Data storage requirements. Estimate anticipated cumulative size of stored data at the end of the requested project. What do you plan to do with the data at the end of the project? Do you have tools and/or plans to reduce the data? Justify data storage needs that exceed one petabyte.
References
Kubota, T., et al., Quantum Noise-Induced Reservoir Computing. arXiv [quant-ph], 2022.
Suzuki, Y., et al., Natural quantum reservoir computing for temporal information processing. Scientific Reports, 2022. 12(1): p. 1353.
Fry, D., et al., Optimizing quantum noise-induced reservoir computing for nonlinear and chaotic time series prediction. Scientific Reports, 2023. 13(1).
Walls, D.F. and G.J. Milburn, Quantum Optics. 2nd ed. 2008: Springer-Verlang.
Team Members
The Team consists of founders of Requisite Q and of The Foundation for Biodefense Research.
RequisiteQ:
Dr. Paul Werbos won the IEEE award in 2022 for development of backpropagation and fundamental contributions to reinforcement learning and time series analysis. Dr. Werbos ran research in advanced AI and quantum technology areas at NSF until his retirement in 2015. He is the inventor of the True Quantum Annealing package being studied under this proposal.
Dr. George Shannon has a PhD in Engineering with emphasis in artificial intelligence. This includes neural networks and adaptive dynamic programming with reinforcement learning. He has extensive practical experience in product development, product commercialization, research, software development, engineering, customer-focused design, healthcare re-engineering, and leading technology startups. Geordie Keitt has several decades of experience delivering large-scale software products for enterprise clients such as Intel, Bank of America, Cigna Insurance, and Boeing.
Nathan Davis is a chemist, chemical engineer, and outer space resources engineer with extensive heavy industrial consulting experience. Mr. Davis is a patent agent and technical language translator, with active patents prosecuted for quantum computing, machine learning, combustion, cryogenics, outer space resource development, nuclear fuels, nuclear rocketry, and many other fields. The Foundation for Biodefense Research:
Dr. Suzanne Sincavage has a background in public health and epidemiology with specialization in biological terrorism preparedness and response, as well as outer space biology.
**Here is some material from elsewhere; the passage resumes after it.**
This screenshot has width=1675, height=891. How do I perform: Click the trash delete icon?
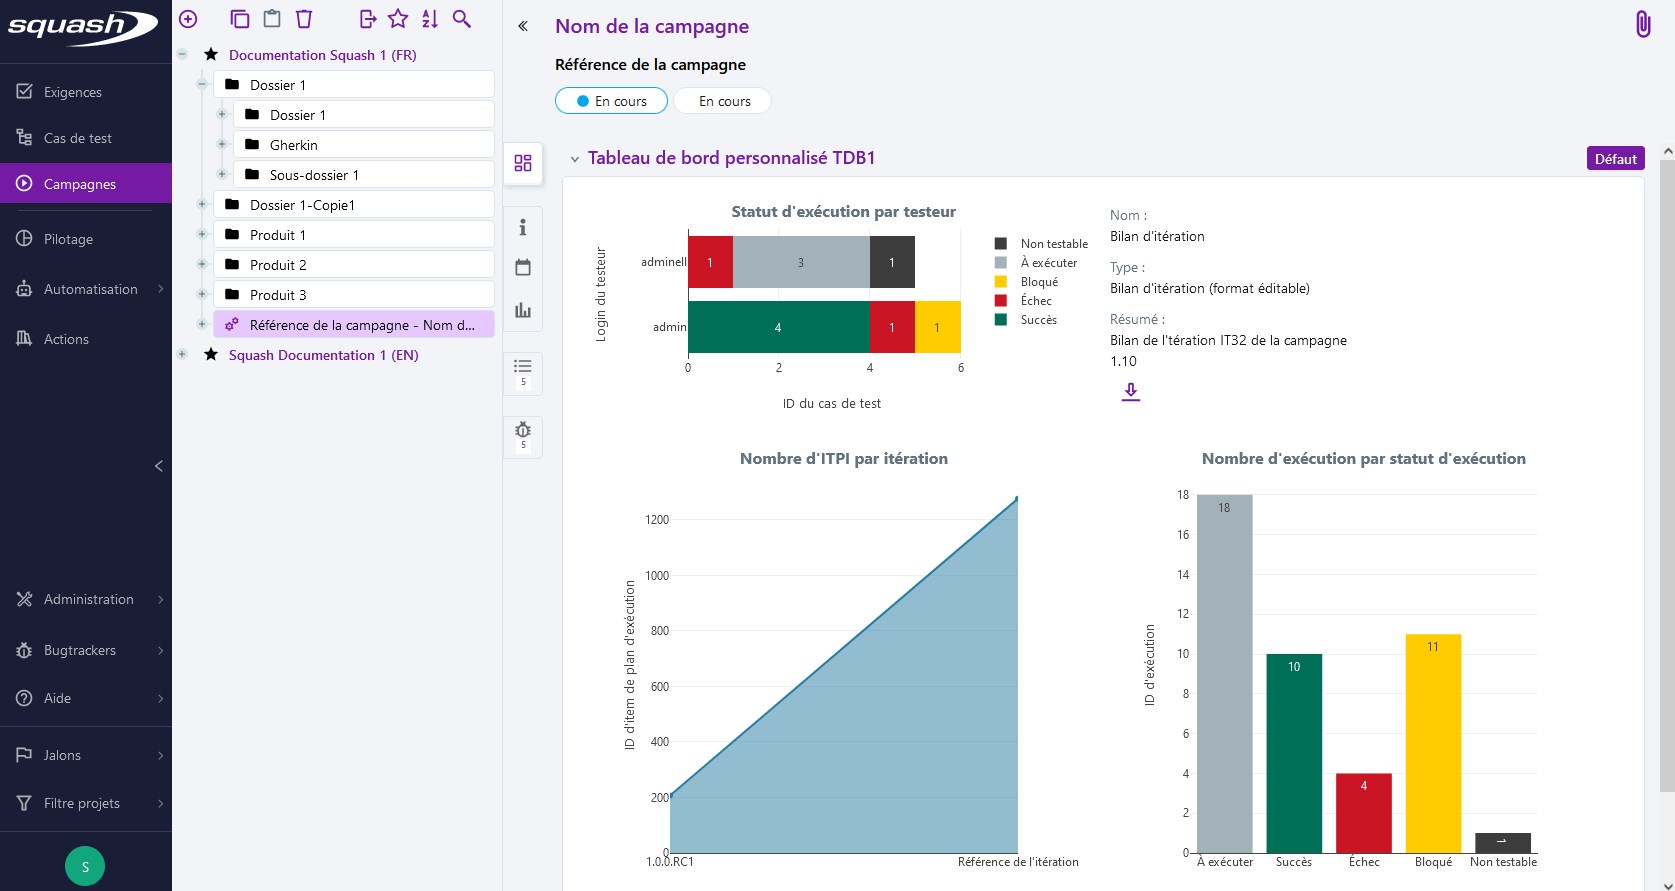tap(304, 19)
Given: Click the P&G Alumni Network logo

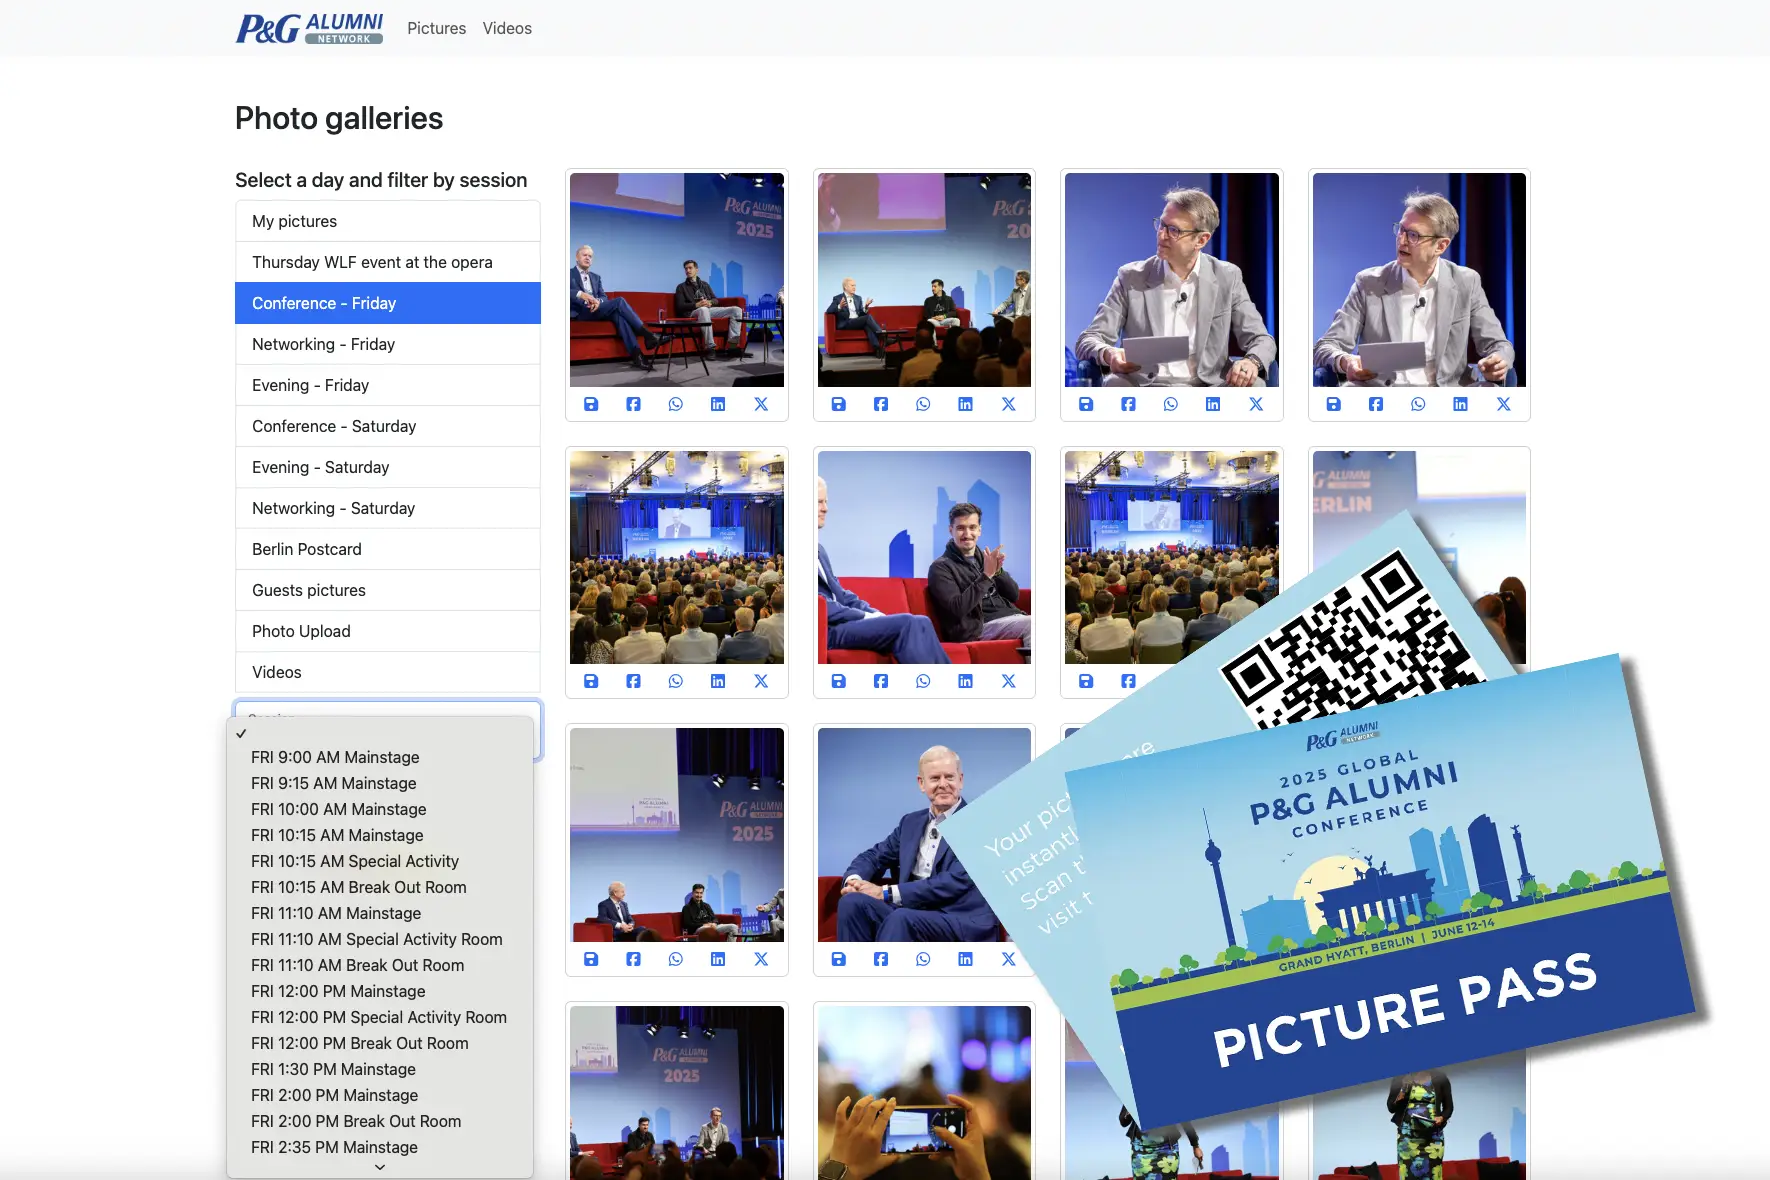Looking at the screenshot, I should [x=309, y=28].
Trevor Muehlfelder has a background in criminology, law, and international diplomacy, with work in outer space biology.
Software Used including website URLs Qiskit-based tools:
https://qiskit-extensions.github.io/qiskit-dynamics/stubs/qiskit_dynamics.models.LindbladModel.html
Optional: https://github.com/qiskit-community/lindbladmpo
Xanadu-based tools (optional simulations for optical quantum platform):
https://www.xanadu.ai/products/pennylane
We plan to use the PyCharm IDE for Python development, and if C++ development is necessary, use the Clion C++ IDE.